O VELHO E O RIO
Todas as manhãs quando passo pela ponte Nossa Senhora da Conceição, mais conhecida como 'ponte do São João', os primeiros raios de sol já despontam no horizonte e faíscam no imenso espelho d’água formado pelo belo Rio Paraíba do Sul. A luz matutina surge clareando o dia, ainda frio, neste fim de outono. Extasiado, contemplo tudo aos pouquinhos e mentalmente absorvo esta boa energia que vai invadindo todo o meu ser.

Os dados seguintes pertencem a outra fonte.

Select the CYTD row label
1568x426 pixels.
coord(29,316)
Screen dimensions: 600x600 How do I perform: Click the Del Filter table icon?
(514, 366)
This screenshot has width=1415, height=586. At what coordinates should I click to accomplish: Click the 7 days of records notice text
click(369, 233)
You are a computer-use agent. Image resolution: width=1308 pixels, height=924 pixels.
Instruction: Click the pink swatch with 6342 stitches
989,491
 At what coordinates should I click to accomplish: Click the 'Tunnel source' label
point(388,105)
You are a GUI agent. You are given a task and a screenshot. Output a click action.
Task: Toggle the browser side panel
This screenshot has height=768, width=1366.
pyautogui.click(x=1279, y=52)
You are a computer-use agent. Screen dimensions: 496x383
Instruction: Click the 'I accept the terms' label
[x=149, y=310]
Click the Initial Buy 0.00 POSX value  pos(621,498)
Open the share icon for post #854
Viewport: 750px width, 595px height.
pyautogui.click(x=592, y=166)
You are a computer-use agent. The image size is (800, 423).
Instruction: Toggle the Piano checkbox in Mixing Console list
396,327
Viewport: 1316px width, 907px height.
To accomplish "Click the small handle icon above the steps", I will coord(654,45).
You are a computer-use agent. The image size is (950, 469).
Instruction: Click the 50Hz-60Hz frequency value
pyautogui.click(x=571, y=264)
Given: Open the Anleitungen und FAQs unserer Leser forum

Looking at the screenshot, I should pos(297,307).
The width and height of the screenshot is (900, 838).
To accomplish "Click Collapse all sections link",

Sigo na minha rotina diária. Já quase próximo das sete horas, na calçada oposta, avisto um velho pescador solitário lançando suas iscas nas águas do belo e maltratado Paraíba. Toda semana, em dias alternados, ele vem e se posiciona sempre no mesmo lugar, dividindo o curto espaço da calçada com alguns poucos transeuntes e ali exercita prazerosamente sua arte de pescar.
Eu, apressado como sempre, ensaio uma paradinha pra puxar um dedo de prosa. Hoje vai dar; atravessei a pista e parei próximo dele. Observei por alguns minutos o rio caudaloso e engatei um tímido “bom dia”. Ele, muito gentil, me deu atenção. Seu nome: Sr. João ou Seu João como popularmente é tratado. Diz-me que pesca nesta ponte há muitos anos e que antigamente conseguia fisgar bons exemplares de piabas, mandis e raras piabanhas. Vez ou outra se encantava com os saltos dos dourados. Tinha também corimbas e cascudos, mas isto já seria para outro tipo de pescaria.
Hoje, muito tempo depois – bota tempo nisto! - continua firme fazendo o que gosta, pescando alguns pequenos e minguados mandis e vez ou outra fisga um de bom tamanho. E é só.
Ele lamenta os tempos modernos, sabe da poluição das águas, mas, mesmo assim gosta de passar ali algumas horas curtindo seu hobby.
Seu João, com muita sabedoria, me contou que este rio batizou a cidade, cujo primeiro nome foi, Vila de Nossa Senhora da Conceição do Paraíba. Tempos depois passou para Vila de Nossa Senhora da Conceição de Jacarehy até adquirir o nome atual, Jacareí. Formou-a, alimentou-a, saciou sua sede, irrigou suas terras e, impotente, teve suas margens e várzeas violentadas para retirarem a melhor areia da região, responsável pelo progresso de inúmeras cidades. Com tudo isto, o homem na sua ganância e estupidez o esqueceu, o poluiu e quase o destruiu. Quase?
Ouvi seus lamentos com muito carinho e me compadeci, me entristeci. Percebi que seus olhos, já cansados, lacrimejados, deixavam transparecer uma profunda e contagiante nostalgia.
Valeu muito esta rápida paradinha. Quanta coisa boa aprendi com este velho pescador.
Quanta história armazenada na sua brilhante mente que já apresenta lampejos de amnésia, o que é natural pela idade avançada, porém, contudo, as palavras ainda fluem claras e suaves, num tom de voz que traduz melancolia.
Seu João, que bom te conhecer!
Bom dia e boa pescaria. Até outro dia.
Precisamos conversar mais, se Deus quiser!